Researchers studied a cohort of 119 overweight women between 25-50 years old, who were divided into three groups: one was placed on a diet that included drinking mate; another was placed on a diet that included water consumption; the third was only instructed to drink mate, without any prescribed diet. After 12 weeks, researchers measured total cholesterol, LDL cholesterol, HDL cholesterol, and triglyceride levels.

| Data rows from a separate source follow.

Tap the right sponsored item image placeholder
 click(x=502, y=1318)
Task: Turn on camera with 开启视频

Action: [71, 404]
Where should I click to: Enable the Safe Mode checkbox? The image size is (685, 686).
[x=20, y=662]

They found that while total cholesterol decreased in all three groups, LDL cholesterol decreased in both groups with mate, and HDL cholesterol decreased only in the group that drank mate without following a diet. Similarly, triglyceride levels dropped only in the mate and diet group. The study authors concluded that daily mate consumption can help reduce total cholesterol and LDL cholesterol, and can facilitate a drop in triglyceride levels if accompanied by a low-calorie diet. 

Health risks

Of course, the benefits of drinking yerba mate come with some drawbacks. As pointed out by the Memorial Sloan Kettering Cancer Center (MSK), while some people claim that certain components in mate can help prevent cancer cell growth, evidence is lacking. In fact, according to the cancer center, research suggests that mate contains other components that may cause cancer.

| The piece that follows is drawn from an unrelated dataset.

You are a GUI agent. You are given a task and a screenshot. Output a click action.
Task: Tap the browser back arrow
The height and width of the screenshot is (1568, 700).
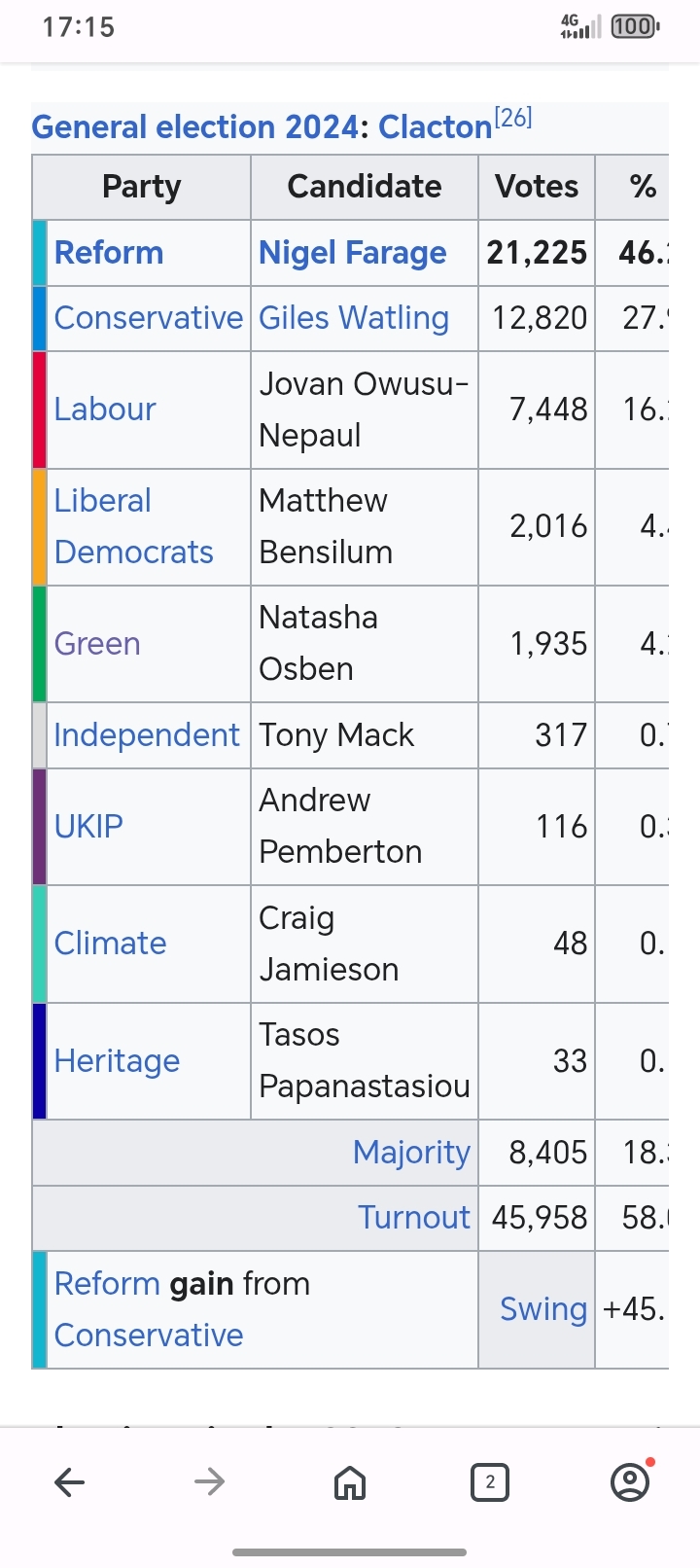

“High doses and prolonged use of mate tea are linked to increased risk of prostate, bladder, oral, esophageal, lung, and head and neck cancers,” wrote MSK, adding that heavy alcohol use or smoking in combination with long-term mate use may increase the risk of cancer. 

Additionally, MSK notes, yerba mate may interfere with chemotherapy drugs, antidepressants, other stimulants, or blood pressure and heart medications. Side effects include arrhythmias, sleep problems, upset stomach, and anxiety/restlessness.

The cancer warning is supported in the aforementioned review in Annals of Agricultural and Environmental Medicine, which states that the regular consumption of very hot beverages (including mate) may increase the risk of developing some types of cancer, including mouth, lung, and throat.